The Investment Committee in charge of our Core portfolios met today to review recent market events. After a strong ‘Santa Rally’ to the end of 2023, the new year has seen uncertainty within markets as they look for direction, and the portfolios fell slightly in January.

Fixed Interest markets had a difficult month, as bond markets realised that they had got ahead of themselves in when we might see interest rate cuts. Sterling assets struggled particularly, as UK inflation showed further signs of being the stickiest, but duration was the primary driver of performance, with long-duration assets selling off the most.

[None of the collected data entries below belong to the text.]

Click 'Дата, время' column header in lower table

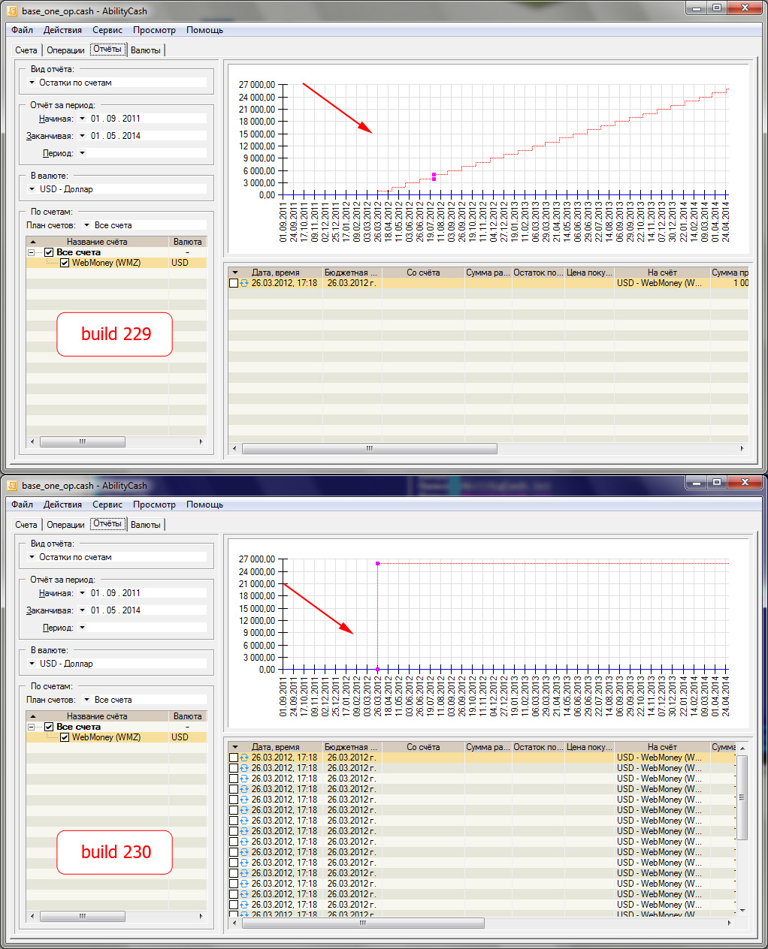point(275,747)
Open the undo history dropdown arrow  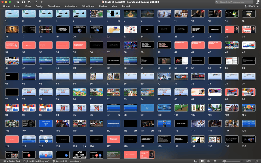pyautogui.click(x=32, y=2)
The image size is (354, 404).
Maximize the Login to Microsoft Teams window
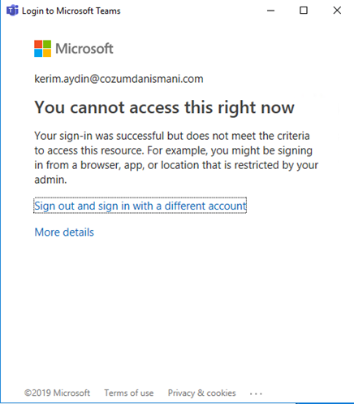(x=304, y=11)
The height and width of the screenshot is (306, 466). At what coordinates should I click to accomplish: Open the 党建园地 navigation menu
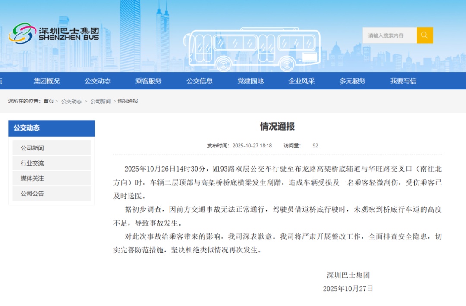point(250,81)
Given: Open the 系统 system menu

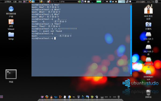Looking at the screenshot, I should click(20, 2).
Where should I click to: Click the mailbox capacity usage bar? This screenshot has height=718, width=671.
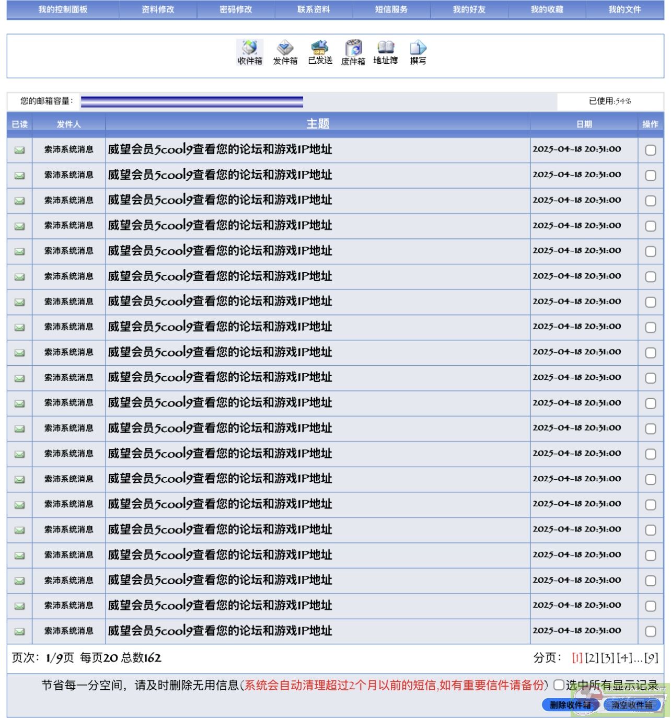click(192, 101)
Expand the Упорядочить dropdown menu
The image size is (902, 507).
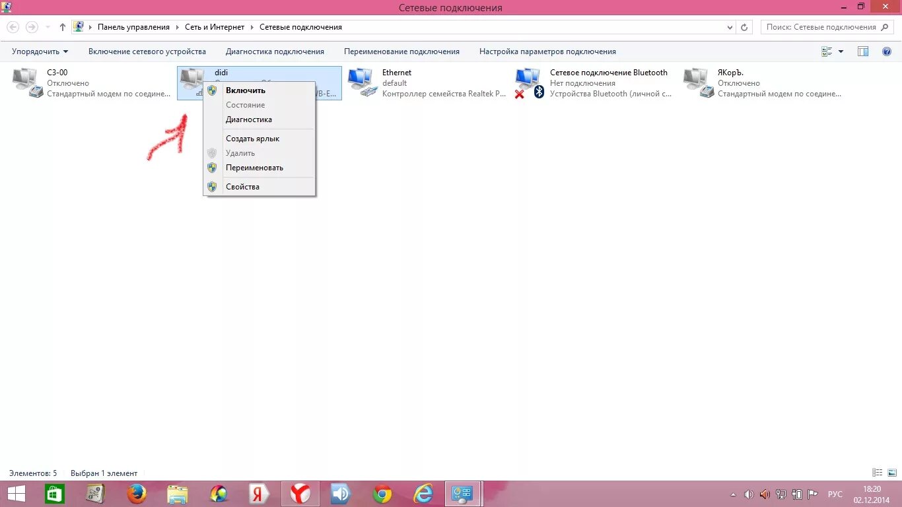click(40, 51)
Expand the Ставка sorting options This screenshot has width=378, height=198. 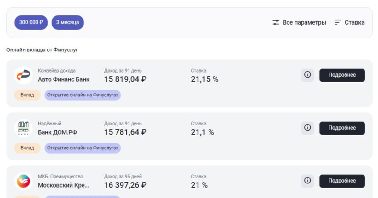click(354, 23)
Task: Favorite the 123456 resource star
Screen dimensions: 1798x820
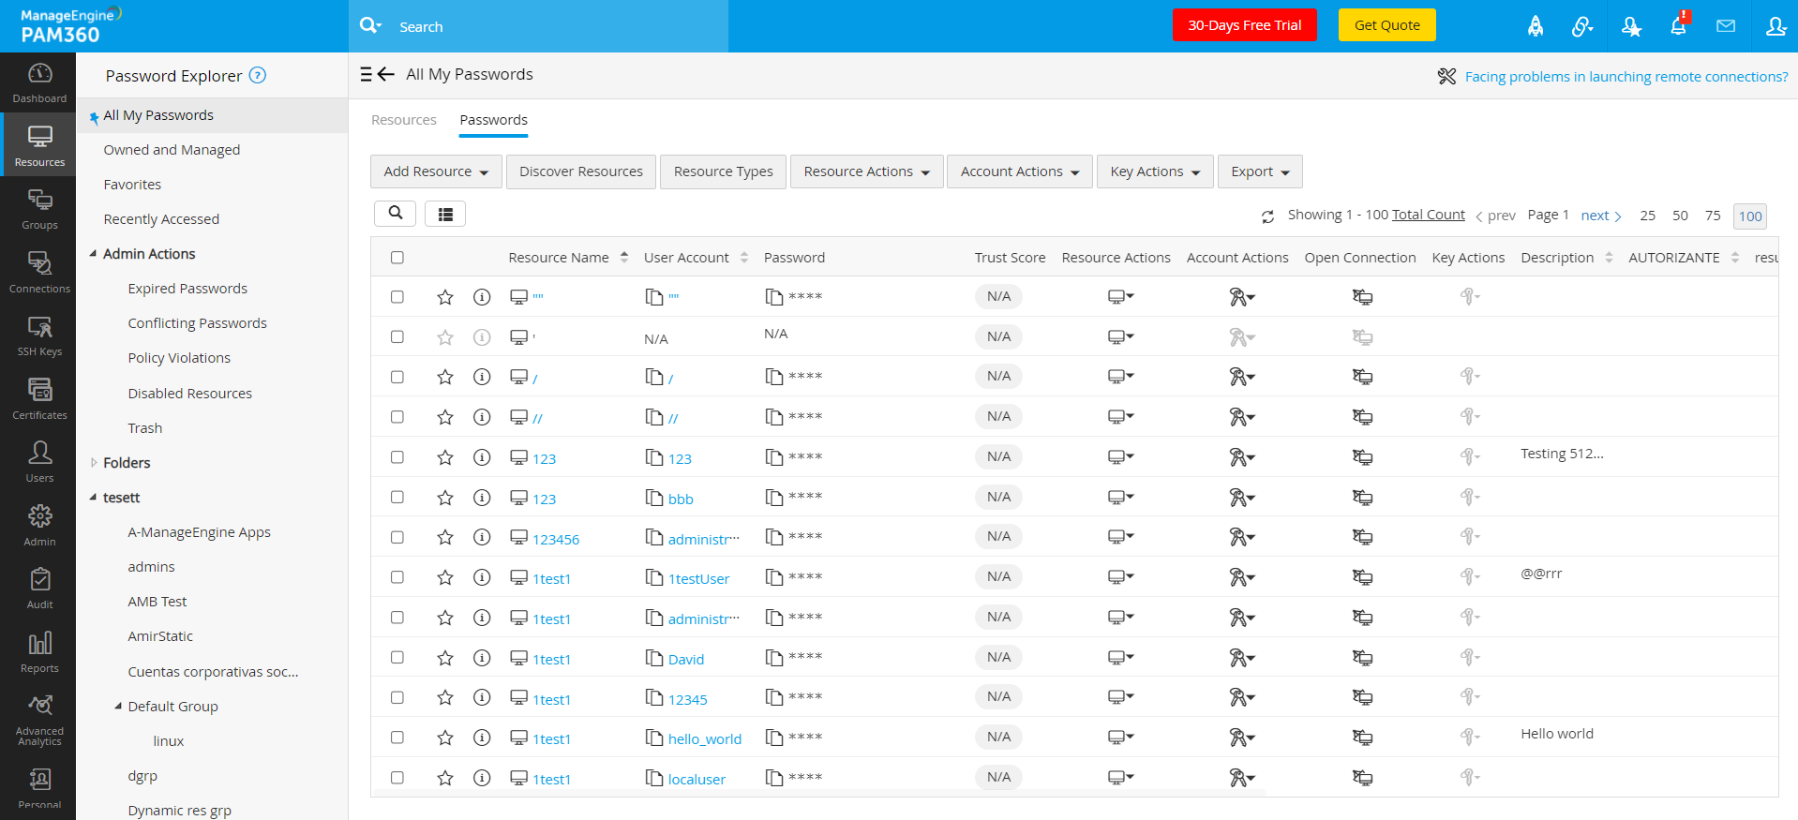Action: [445, 538]
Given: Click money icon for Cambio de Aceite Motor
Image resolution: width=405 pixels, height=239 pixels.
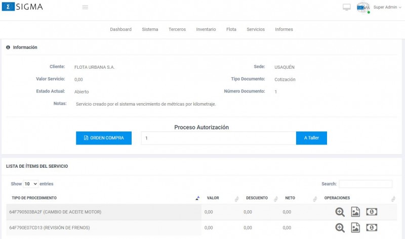Looking at the screenshot, I should 372,212.
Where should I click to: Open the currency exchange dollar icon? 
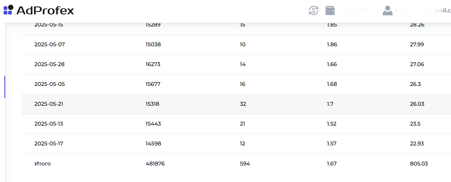[x=313, y=10]
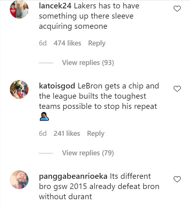Like katoisgod's comment with the heart
The image size is (190, 206).
point(177,89)
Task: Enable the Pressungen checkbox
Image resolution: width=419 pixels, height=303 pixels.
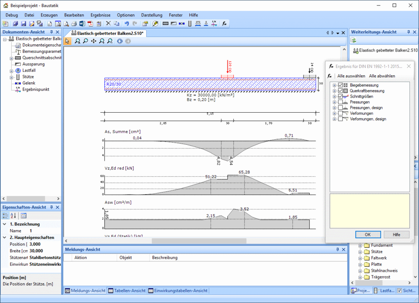Action: tap(341, 102)
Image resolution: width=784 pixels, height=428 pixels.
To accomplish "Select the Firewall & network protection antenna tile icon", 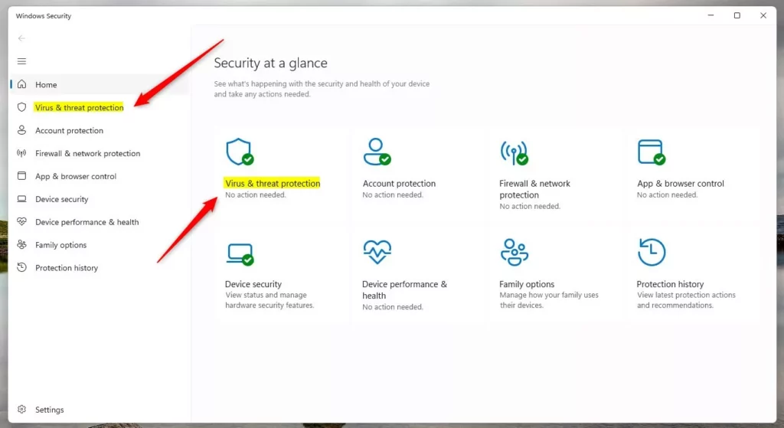I will click(x=514, y=152).
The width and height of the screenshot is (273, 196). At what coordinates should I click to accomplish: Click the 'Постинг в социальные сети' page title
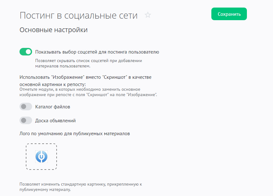pyautogui.click(x=79, y=15)
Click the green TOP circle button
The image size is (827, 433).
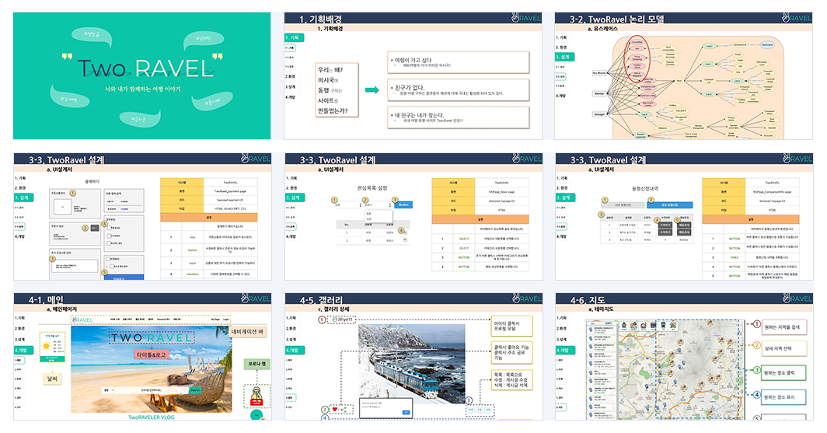click(256, 414)
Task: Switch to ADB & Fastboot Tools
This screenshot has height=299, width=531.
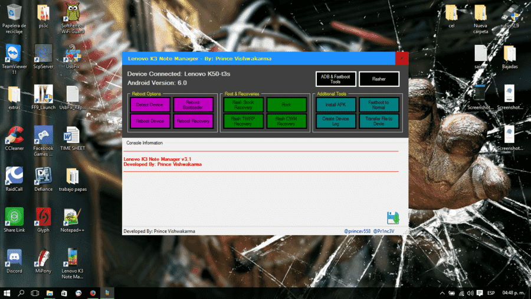Action: (x=336, y=79)
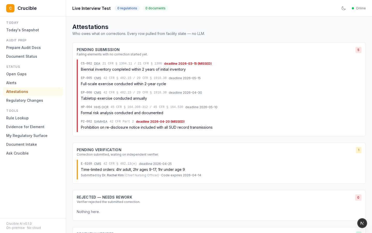372x233 pixels.
Task: Open Regulatory Changes
Action: click(25, 100)
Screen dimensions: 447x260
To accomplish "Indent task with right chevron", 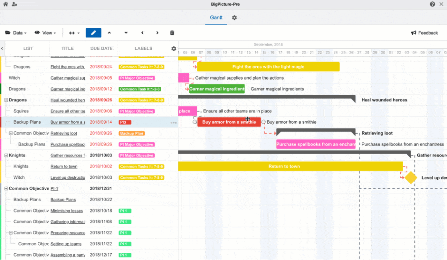I will [157, 33].
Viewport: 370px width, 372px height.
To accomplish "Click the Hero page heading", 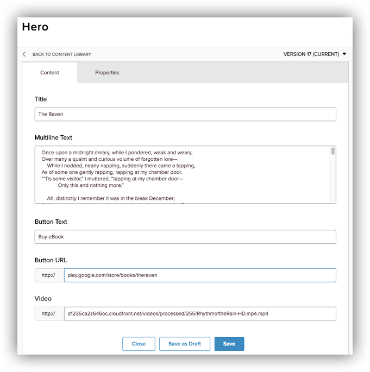I will point(35,27).
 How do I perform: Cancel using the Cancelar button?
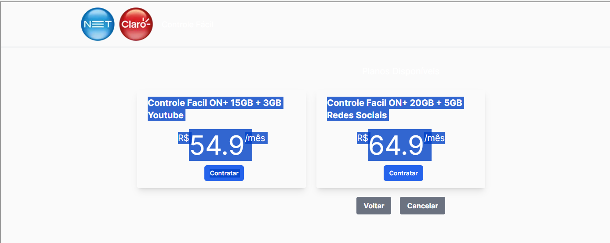tap(422, 206)
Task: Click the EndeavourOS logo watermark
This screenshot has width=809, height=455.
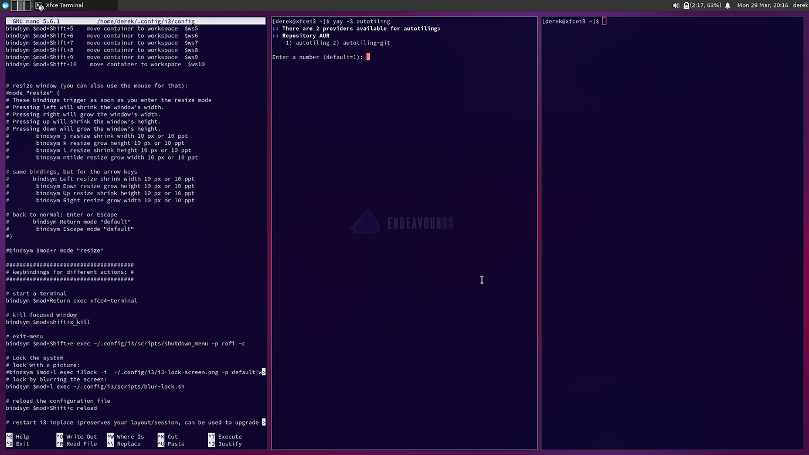Action: point(402,222)
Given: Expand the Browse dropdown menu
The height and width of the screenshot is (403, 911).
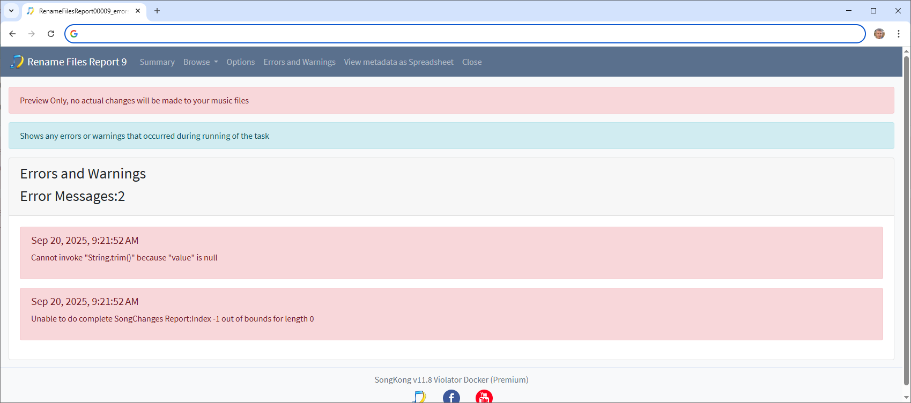Looking at the screenshot, I should pos(201,62).
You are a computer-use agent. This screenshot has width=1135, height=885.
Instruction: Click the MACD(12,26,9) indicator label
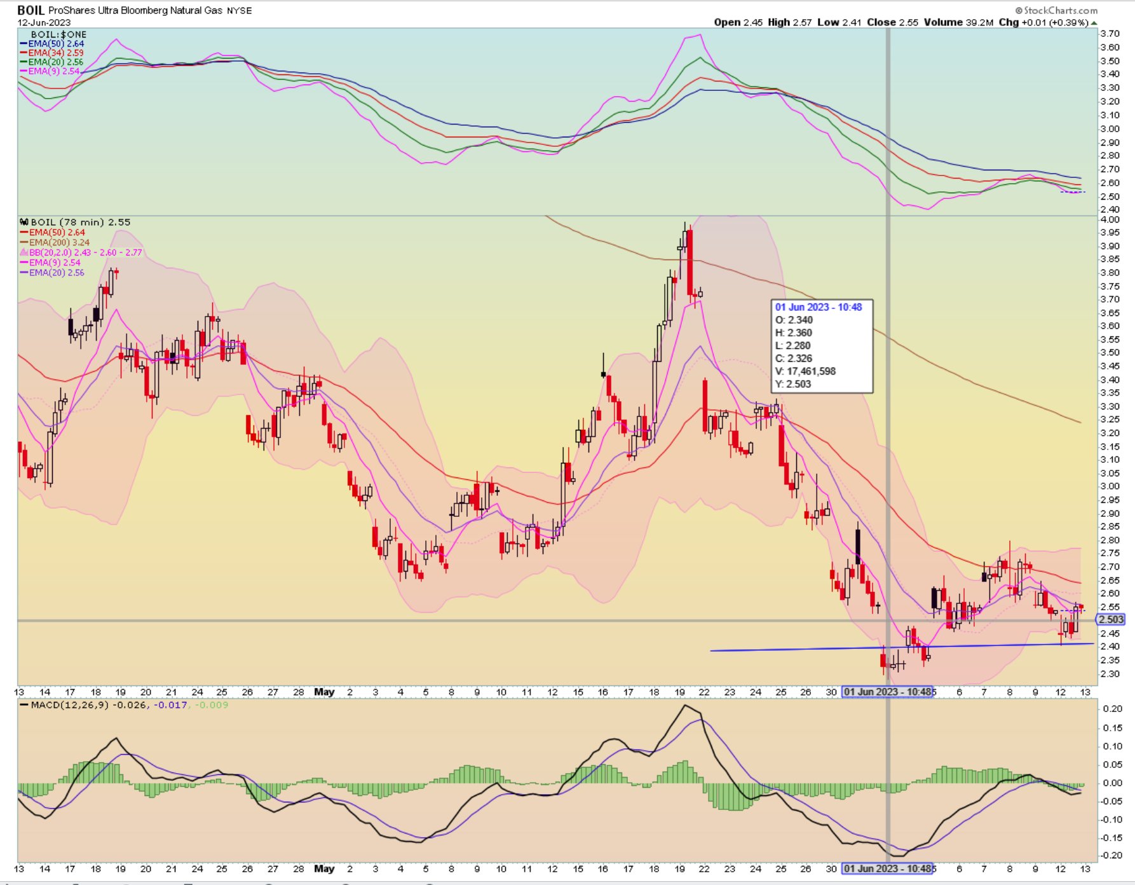point(70,704)
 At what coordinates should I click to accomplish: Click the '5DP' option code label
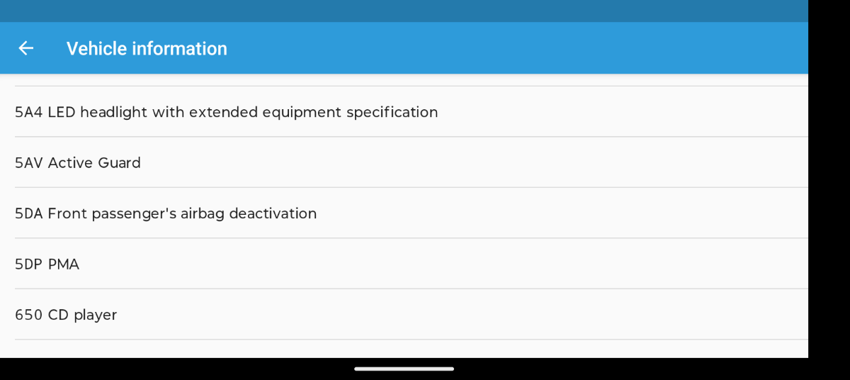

Within equities, the picture was mixed. The stand-out performer geographically was Japan, up 8.5%, whilst the laggard was China once again, falling 10.4% (data from the MSCI Japan and MSCI China indices respectively). Elsewhere, European and US equities made gains, the UK retreated a little, and Emerging Markets was a mixed picture. On a sector basis, Communication Services, Healthcare, and Information Technology were the strongest performers, whilst Materials and Utilities lagged. We reviewed all geographies and sectors, but discussions concentrated on a few particular issues:

  • Japan has had a good run, and is not the cheapest equity market on a number of metrics. However, we felt that now was not the time to cut our position, as corporate governance changes are ongoing in Japan, and the yen remains attractive at such low levels.
  • The continued rise of the ‘Magnificent 7’ in the US has taken concentration levels within the S&P500 well above that seen in the ‘tech bubble’ of 1999/2000, with the top 10 stocks now making up over 30% of the total capitalisation of the market. Having a small number of companies dominate performance in this way makes it very hard to be underweight them in the short-term. However, as they become more and more expensive, having a full weighting may be more of a risk than not. We agreed that our exposure was adequate, acknowledging that it is underweight, but not too dramatically so.
  • China remains a real challenge. On a valuation basis, many Chinese companies are optically cheap versus their long-term historical average. However, the possibility that China has changed structurally, and that those averages are no longer a useful market, cannot be dismissed. With geopolitical risks around US/China relations remaining, no sign of a resolution to the mess that is the Chinese property sector, and a government that continues to dabble in markets, the question remains: is China a huge opportunity or a value trap? We agreed to continue working with the analysts to try to get more clarity on this key issue.

In summary, we made no changes to the portfolios, but will continue to review events, with further short-term work to be done on China.